We have worked with DHL without any problems, but the company that you prefer would be good for us.

• If the feedstock is subject to fumigation, as is required by some customs, will this impact the lab result?

Yes, the results will affect specifically for the lab analysis. We suggest working with the real feedstock that we will work during the whole project. With the preprocessing (drying and grinding) mentioned above we will probably reduce all of the problems with fumigation.

• What is the preferred packaging method (e.g. vacuum sealed, boxed, etc)

If possible, please send it vacuum sealed (And add it to the sample’s name) otherwise it would be ok to send it boxed.

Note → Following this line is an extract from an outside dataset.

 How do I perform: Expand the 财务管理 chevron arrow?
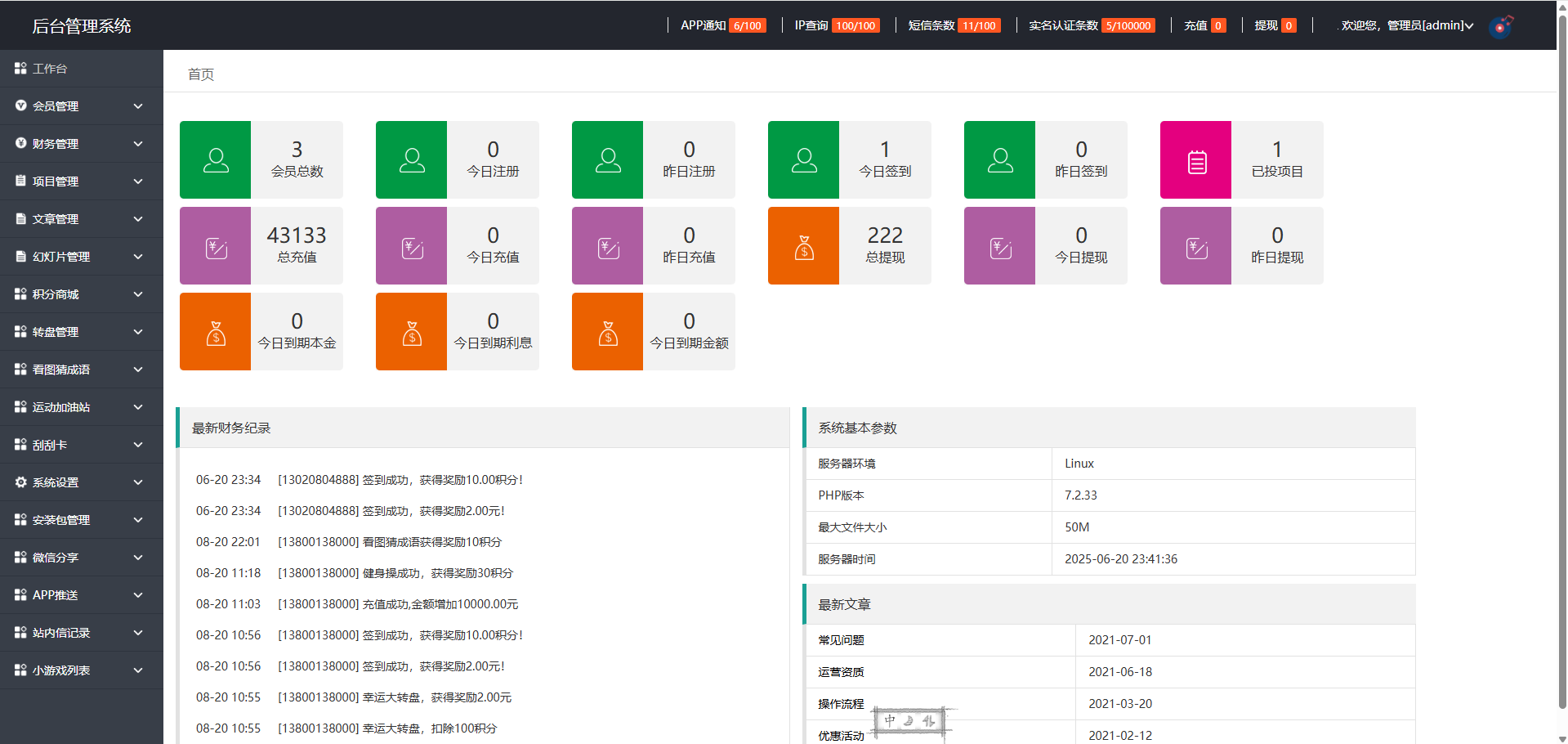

• Is it possible to configure the machine residence and heat times to maximize bio-oil rather than biochar?

We develop slow pyrolysis technology which  focuses on biochar production. We are able to collect the bio oil with a bio oil collecting system. We would be able to explore different options to increase production of bio-oil with further testing.

• If the bio-oil is applied to soil with biochar will Puro recognize this as sequestered carbon?

We might explore some options of bio-oil injection on Geologically Stored Carbon from Puro’s methodology.

• Do we need to have the full life assessment of your pyrolyser unit  and/or methodology certified by a third party auditor?

For the certification we will require a life cycle assessment that our carbon team is capable of developing. As of now, we work with the Puro.earth methodology and if that is the case we will develop based on our reactor and location to be placed and operations. We are open to work with other certifiers, however, puro.earth is the one that we have more experience with.

• Do we have experience working with authorities of states to get permits? 

Our emissions team has helped our clients with gathering information about permits and get the specifications of these permits up to date with our reactors or services that we are offering.